We did not detect any alterations in other key enzymes involved in APP processing or Aβ degredation14 (Supplemental Fig. I and II).
APP, BACE1 and Aβ in the brains of eNOS−/− mice
Levels of brain NOx were unchanged between eNOS−/− and wild type control mice (Fig 4A). Furthermore, protein levels of iNOS and nNOS were unaltered in the brains of eNOS−/− mice as compared to wild type control (Fig 2B–C). These results suggest that the deficiency in eNOS-derived NO is restricted to the microvessels.
Figure 4
Figure 4
Levels of NO were unaltered while APP, BACE1 and Aβ levels were increased in the brains of eNOS−/− mice as compared to age-matched wild type control animals. A, Brain tissue from eNOS−/− and wild type animals was (more ...)
APP and BACE1 protein levels were significantly higher in the brains of eNOS−/− animals as compared to control (Fig 4D–E). Levels of active BACE1 enzyme were also statistically higher in the brains of eNOS−/− animals as compared to wild type control mice (Fig 4F, P<0.001). Furthermore, brain lysates from eNOS−/− animals demonstrated significantly higher levels of both Aβ1–40 and Aβ1–42 as compared to wild type (Fig. 4G–H, P<0.01, P<0.05, respectively). Importantly, this demonstrates that loss of endothelial NO is sufficient to increase protein levels of APP, BACE1, and the amyloidogenic Aβ peptide in brain tissue.
We observed no alteration in the alpha or gamma secretase proteins or Aβ degradation enzymes (Supplemental Fig. III-IV).

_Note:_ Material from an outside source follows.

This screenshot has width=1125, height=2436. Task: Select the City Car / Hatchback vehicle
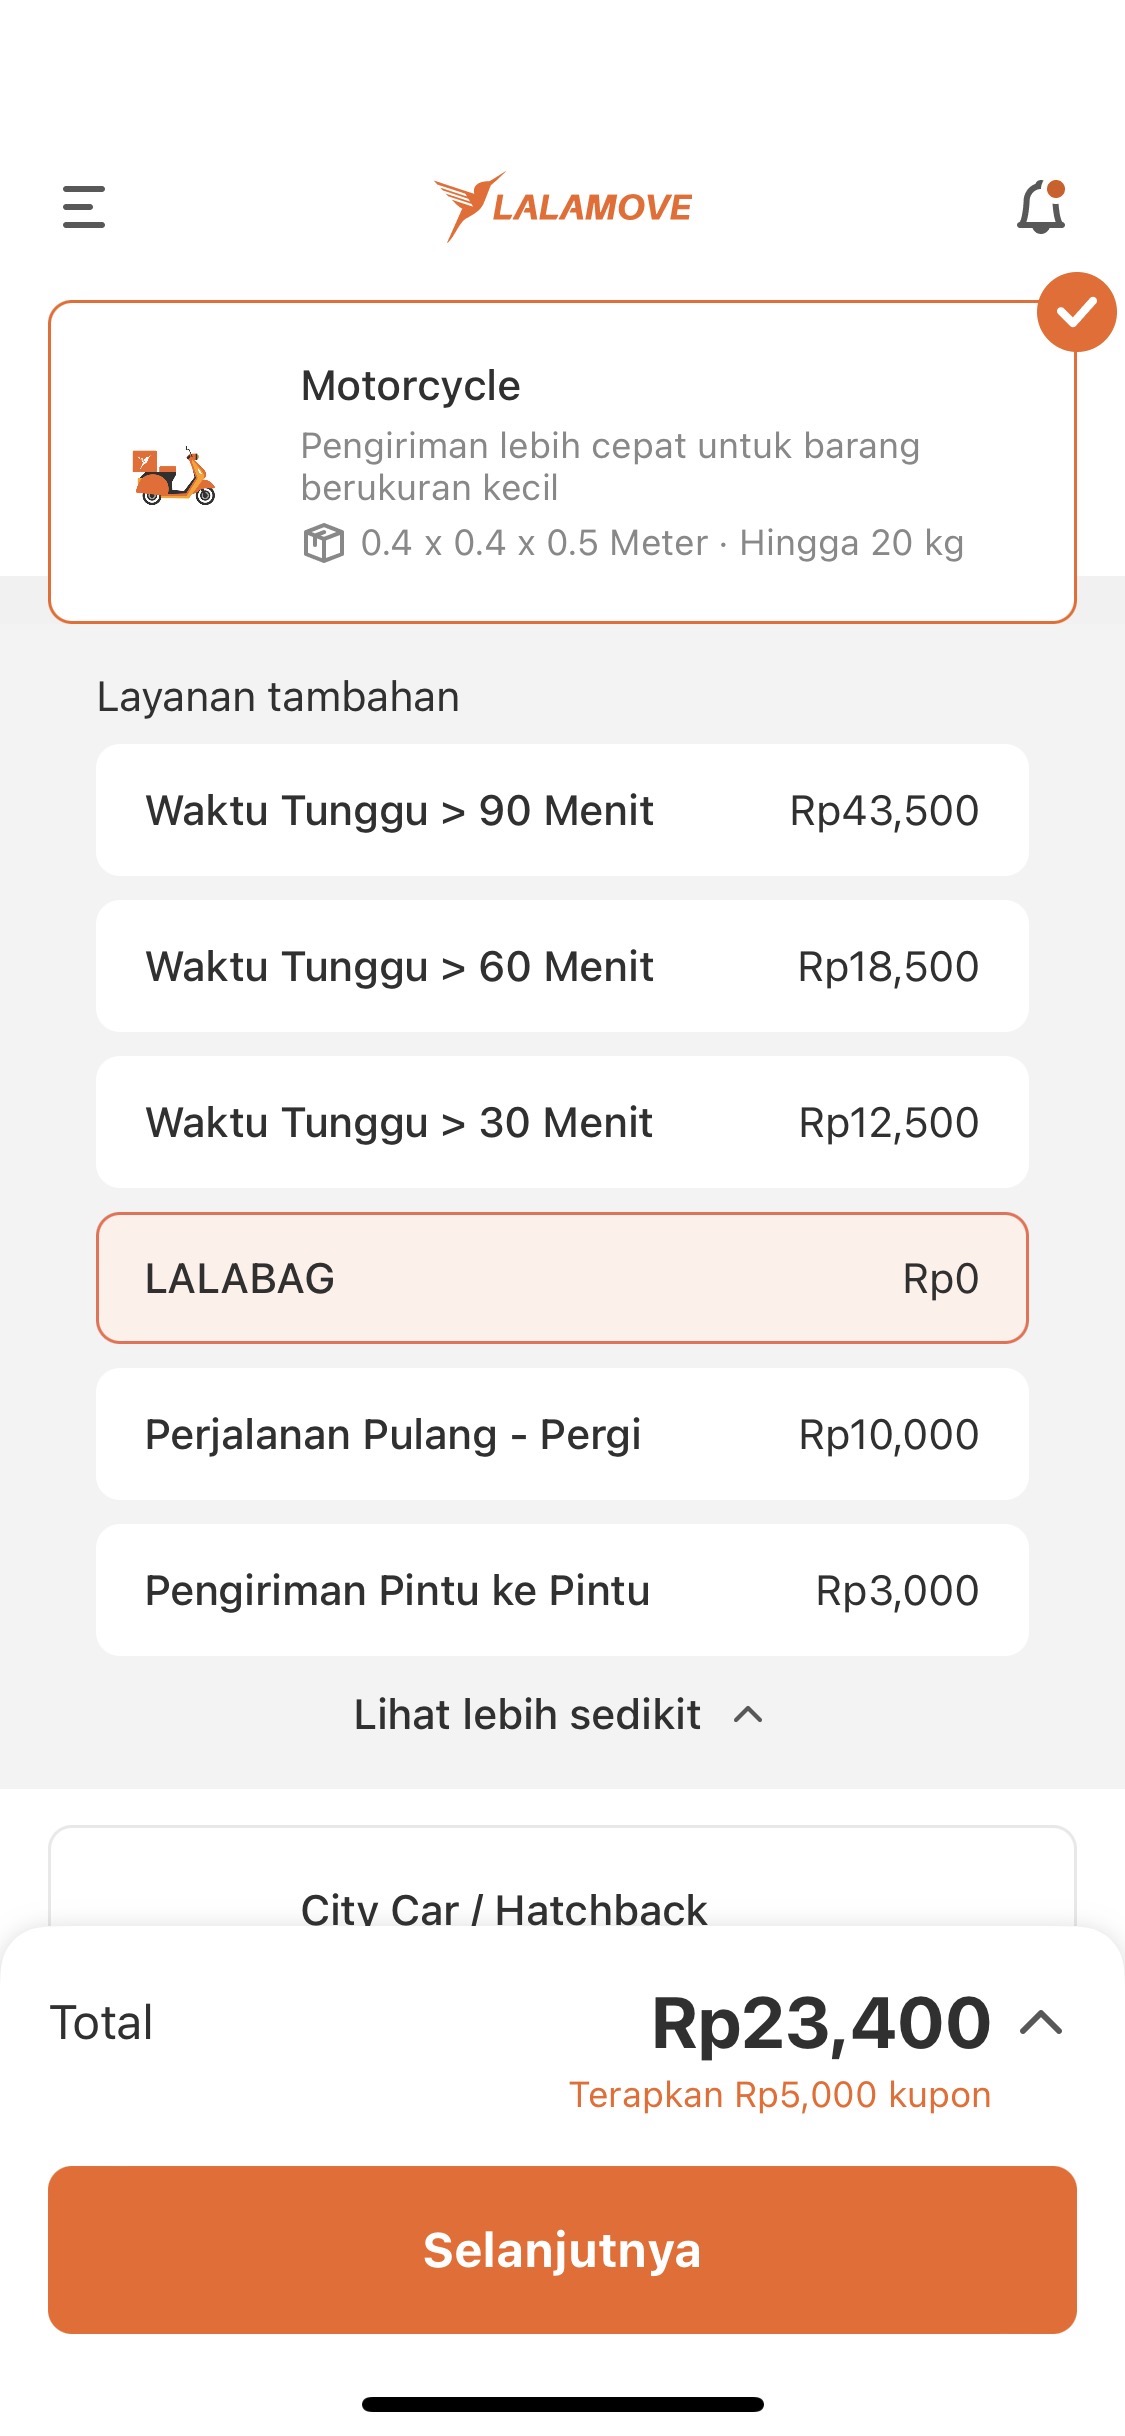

Our results support the concept that the relationship between endothelial dysfunction and the development of AD is at least in part mediated by the loss of basal eNOS-generated NO, and subsequent upregulation of expression and amyloidogenic processing of APP. We have observed this both in vitro and in vivo. Our in vitro data suggests that this NO-dependent mechanism is mediated by activation of guanylyl cyclase leading to increases in cGMP levels as inhibition of guanylyl cyclase also led to increases in APP and BACE1 protein expression while PDE5 lowered APP and BACE1 expression. Consistent with our observations, Pak et al15 demonstrated that in human neuroblastoma cells, NO downregulated β secretase suggesting that NO might suppress Aβ levels in the brain. Our in vivo observations demonstrate that endothelial derived-NO modulates APP and BACE1 expression, not only within the vessels themselves, but also in brain tissue. Most importantly, endothelial NO also seems to inhibit Aβ generation and secretion. Our findings also suggest that the effect of NO is selective for BACE1 because we did not detect alterations in expression of α-secretases, γ-secretases or Aβ degradation enzymes.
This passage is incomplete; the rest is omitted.